The Daily Telegraphs review was: "Patience-sappingly foul British horror film in which a brood of ravening yokels torment inner-city teens on a weekend retreat." Mike McCahill reviewed the film for The Guardian and said that "both the comedy and horror rake over old ground. The warped variety show the kids stumble into ... owes too much to Python, The League of Gentlemen and Channel 4's late-night gem Focus North". Total Film concluded "All-out gore is the USP, but it’s served with such pernicious cynicism (is casting people with genuine disabilities as freaks OK?) and terrible dialogue ... only the persistent will stick around to count all The League Of Gentlemen steals." The Radio Times flagged up "weaknesses in pacing, plot and characterisation" but, thanks to the enthusiastic acting and gory special effects, "[t]hese crowd-pleasing elements distract from a multitude of sins".

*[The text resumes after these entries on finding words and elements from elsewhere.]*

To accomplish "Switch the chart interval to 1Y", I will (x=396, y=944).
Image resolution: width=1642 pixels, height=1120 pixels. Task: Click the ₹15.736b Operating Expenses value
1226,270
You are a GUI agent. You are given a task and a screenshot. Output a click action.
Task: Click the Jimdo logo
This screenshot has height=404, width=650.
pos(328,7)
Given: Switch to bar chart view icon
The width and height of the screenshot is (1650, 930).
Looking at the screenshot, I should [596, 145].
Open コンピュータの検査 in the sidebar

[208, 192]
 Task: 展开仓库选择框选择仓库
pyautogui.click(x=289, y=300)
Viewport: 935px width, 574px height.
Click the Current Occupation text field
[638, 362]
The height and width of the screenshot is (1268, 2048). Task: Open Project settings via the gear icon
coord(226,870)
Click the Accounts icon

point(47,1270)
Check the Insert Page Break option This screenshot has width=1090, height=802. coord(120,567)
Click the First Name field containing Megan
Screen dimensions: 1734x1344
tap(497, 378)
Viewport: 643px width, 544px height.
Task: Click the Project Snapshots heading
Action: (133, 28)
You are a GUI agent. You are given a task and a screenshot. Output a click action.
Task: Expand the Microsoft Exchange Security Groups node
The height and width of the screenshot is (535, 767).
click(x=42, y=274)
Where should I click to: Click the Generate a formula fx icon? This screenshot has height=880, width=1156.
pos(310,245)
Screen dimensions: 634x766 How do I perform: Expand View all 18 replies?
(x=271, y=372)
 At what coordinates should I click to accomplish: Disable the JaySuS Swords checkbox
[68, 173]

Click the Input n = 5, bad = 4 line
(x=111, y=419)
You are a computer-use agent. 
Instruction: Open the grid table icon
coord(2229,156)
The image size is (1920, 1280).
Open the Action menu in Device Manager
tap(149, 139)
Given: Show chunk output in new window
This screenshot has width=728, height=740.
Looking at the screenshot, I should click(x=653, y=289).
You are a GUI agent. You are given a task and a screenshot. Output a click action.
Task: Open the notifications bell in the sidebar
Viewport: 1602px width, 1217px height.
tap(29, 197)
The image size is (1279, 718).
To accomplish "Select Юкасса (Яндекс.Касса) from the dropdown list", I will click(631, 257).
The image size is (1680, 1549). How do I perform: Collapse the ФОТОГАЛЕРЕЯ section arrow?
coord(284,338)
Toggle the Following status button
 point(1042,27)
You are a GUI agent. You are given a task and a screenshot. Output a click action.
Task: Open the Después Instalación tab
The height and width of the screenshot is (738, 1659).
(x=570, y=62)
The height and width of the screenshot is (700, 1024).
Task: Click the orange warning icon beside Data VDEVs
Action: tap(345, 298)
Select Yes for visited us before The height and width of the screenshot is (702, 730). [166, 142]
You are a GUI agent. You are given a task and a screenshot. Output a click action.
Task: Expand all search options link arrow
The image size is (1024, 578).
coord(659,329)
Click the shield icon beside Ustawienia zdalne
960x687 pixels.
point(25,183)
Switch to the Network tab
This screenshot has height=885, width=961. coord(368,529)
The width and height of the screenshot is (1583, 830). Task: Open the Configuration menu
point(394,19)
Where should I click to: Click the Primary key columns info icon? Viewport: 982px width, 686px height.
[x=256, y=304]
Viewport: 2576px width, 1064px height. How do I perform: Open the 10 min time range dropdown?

However, other reviewers enjoyed the film. Ain't It Cool News picked it as one of their favourite horror films of the year with the recommendation that "[n]o self respecting gorehound should miss INBRED." Diabolique magazine wrote that Inbred "offers viewers a genuinely weird and creepy story about redemption that benefits greatly from exceptional casting, spooky locations, and gruesome special makeup effects". Twitch Film concluded, "Awfully mean-spirited and often sickeningly gory, I would normally never recommend the likes of "Inbred". But the technical virtues of filmmaking on display here, coupled with a roster of well-played incredible characters, go far in redeeming the film. So if you have the stomach for it I do urge you to check this out." Sky Movies recommended it saying "there's a joyous celebration of the depraved" and "unlike a lot of low-budget horror schlock, there's a decent cast delivering wry-if-cartoonish dialogue." Dread Central warned that a potential viewer should not "go into Inbred looking for a genuinely horrific, or even particularly thrilling or tense, piece of work – you won't find that here. What you will find, though, is an amusing (if you’re an appreciator of dark/broad humour), deliciously gory, occasionally shocking and decidedly vicious little film." Paul Mount of Starburst declared that "Inbred may well be the grossest, sickest horror movie this reviewer has ever laid eyes on" and drew parallels with "The League of Gentlemen dialed up to eleven and mix in a bit of The Texas Chain Saw Massacre, Straw Dogs and maybe The Hills Have Eyes", concluding "this is pitch-black stuff and its humour is as dark as night - and as such it does what it sets out to do and is a triumph of its type." Despite the possibly disrespectful take on its home county, The Yorkshire Post said the film "combines gruesome shocks with genuine humour", suggests it is "[f]rom the same genre as Simon Sprackling's deliriously demented Funny Man" and ends up by stating that Inbred "has to be seen to be believed... it proves that classic British horror is alive and twitching."